I like the name. If you can hold on to that conviction like a bull terrier the 12 Steps will work and history can quit repeating itself with your generation. Don’t kick yourself too hard about still struggling with this. Addiction doesn’t give way to a logical argument. How I wish it did! That is why AA talks about insanity. I don’t know anyone that has recovered without time and struggle, but it does get better. The Atonement covered you debts too. We’re pulling for you."
posted at 09:55:53 on December 10, 2009 by justjohn
Thanks    
"Thanks, each of you. All three of you said something I needed to hear. I am amazed at how liberating and comforting it is to have a resource like this, with people who understand and can provide such positive, nonjudgemental encouragement.

I am also amazed at how much easier this is with God's help. Here I am, trying like mad to overcome it by sheer force of will and failing regularly but not wanting to admit I had a problem and needed His help. I think He lets you hit rock bottom so you'll know just how helpless you really are. Then He can really begin work on you.

I know it will be a difficult road ahead and I still have a long way to go. But I have hope. Thank you again and God bless the person/people who put this site together."
posted at 11:08:52 on December 10, 2009 by Iwillnot
Wow    
"Your post sounds a lot like me. I was clean for a while as well and I had convinced myself I wasn't an addict as well, but the last time I acted on my temptations, I realized I am an addict. I have also seen this type of thing ruin lives in my family and friends. I also think "How can I do this when I know what will happen if I don't give up?" All of us have a long way to go.

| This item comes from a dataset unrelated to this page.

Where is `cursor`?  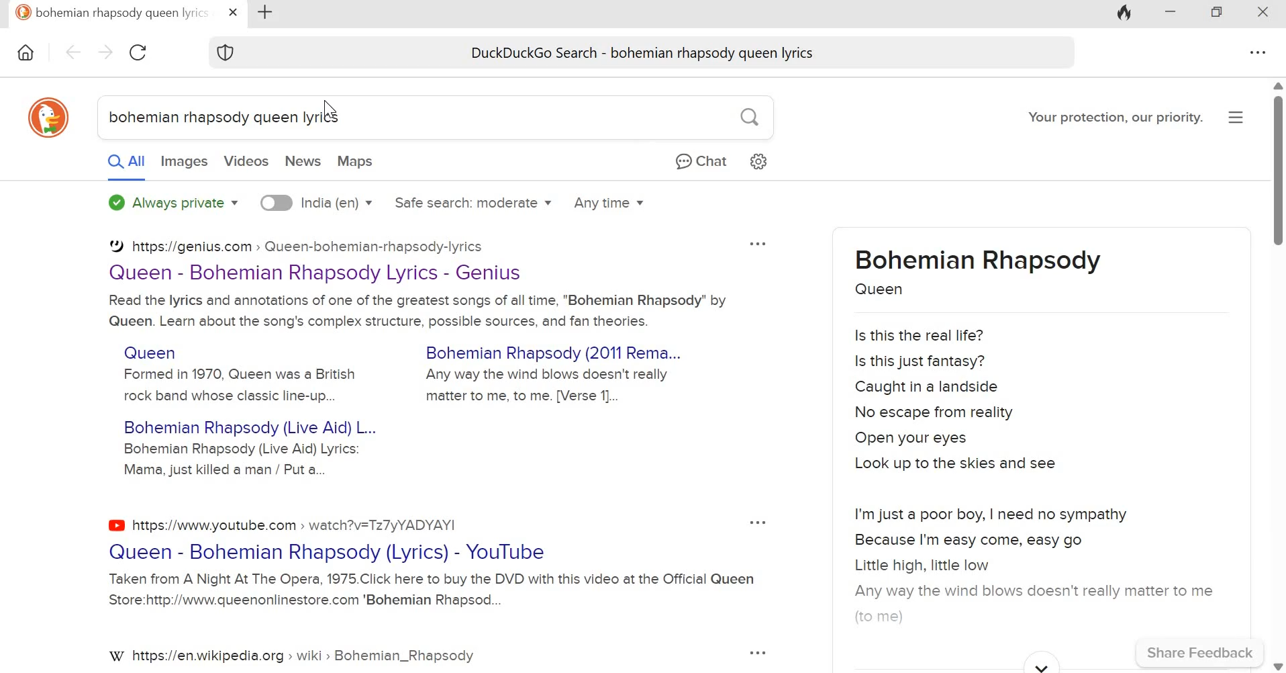
cursor is located at coordinates (332, 108).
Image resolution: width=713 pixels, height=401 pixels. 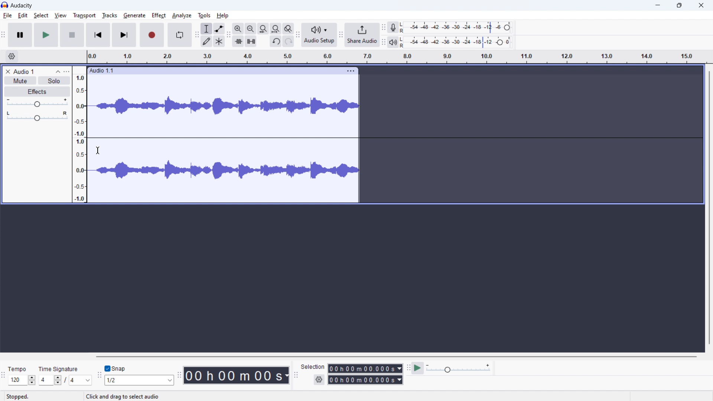 What do you see at coordinates (117, 396) in the screenshot?
I see `open menu.. (Shift+M)` at bounding box center [117, 396].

My patriarchal blessing says that the adversary will do anything to get me to stay in the gutters of sin. I think he does this to distract us from what Heavenly Father wants us to do.

I know that the Lord has a purpose for each of us. Even though we aren't perfect and make mistakes, we can lift each other up. I am still in the process of repenting.

I think admitting your mistakes is a sign that you are a good person who has a lot of worth. Your experiences will help you to help others in the future and even now. This site not only lets you seek help, but lift each other up. That's what I like about it. Keep up the good work and fight the good fight brother. God loves us all."